AN INTERPRETATION OF AN INTERPRETATION
As I was working on it, I was wondering what this unplanned combination I landed up with, was. Didn’t feel too bad all together- apples, purple cabbages, salad greens, but curry leaves? I decided to give a shot at reinterpreting this combination, this time in food form. I have never dared to attempt creating whole new recipes out of nothing, but now I had a starting point: a constrained list of participating vegetables and I had to make it decently edible. So here’s where I landed. And a new resulting discovery: apples, pepper and curry leaf is an unusual but interesting combination. It worked. 

Handful | Apple Purple Cabbage Flammkuchen
Handful | Purple Cabbage Apple Flammkuchen
Handful | Purple Cabbage Apple Flammkuchen

And the dye that purple cabbage left behind- what a perfectly sweet surprise!

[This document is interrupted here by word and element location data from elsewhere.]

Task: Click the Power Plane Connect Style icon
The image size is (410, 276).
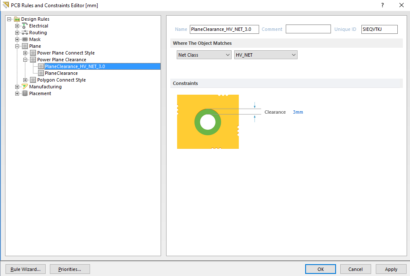Action: point(33,53)
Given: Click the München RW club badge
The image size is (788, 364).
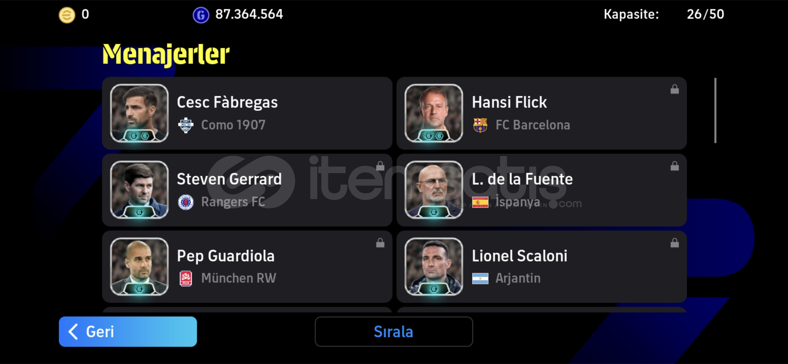Looking at the screenshot, I should pos(186,279).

Handful | Purple Cabbage Apple Flammkuchen

AN INTERPRETATION OF AN INTERPRETATION OF AN INTERPRETATION
The hair with the delicate leaves and the buds was my favorite part of the collage. Honestly, I didn’t care for the rest of it that much, I didn't think it is was interesting, but it was enough to have struck a new idea with the hair. It happened by accident, mostly a desperate measure caused by constraints. Taking it to the drawing board, here’s a pattern stringing along that piece of idea. I don’t think this is anything like what I imagined in my head- my pencil skills fell short, but I'm happy to have tried!

Handful | Illustration inspired by food, inspired by fashion

Phew. I don’t know how this looks to you, but to me this exercise was a series of very happy accidents. I loved jumping from one medium to the other, one interest to the other, in a fun progressional manner.

Learning by Heart by Corita Kent and Jan Steward is one of my favorite books. I read it cover to cover a long time ago, and while I tasked myself to do every assignment in the book, I never really managed the time. I believe somewhere between those pages, this exercise formed at the back of my mind inspired by the many random browsings. I'm thankful for the creative fuel the book continues to provide, consciously and unconsciously!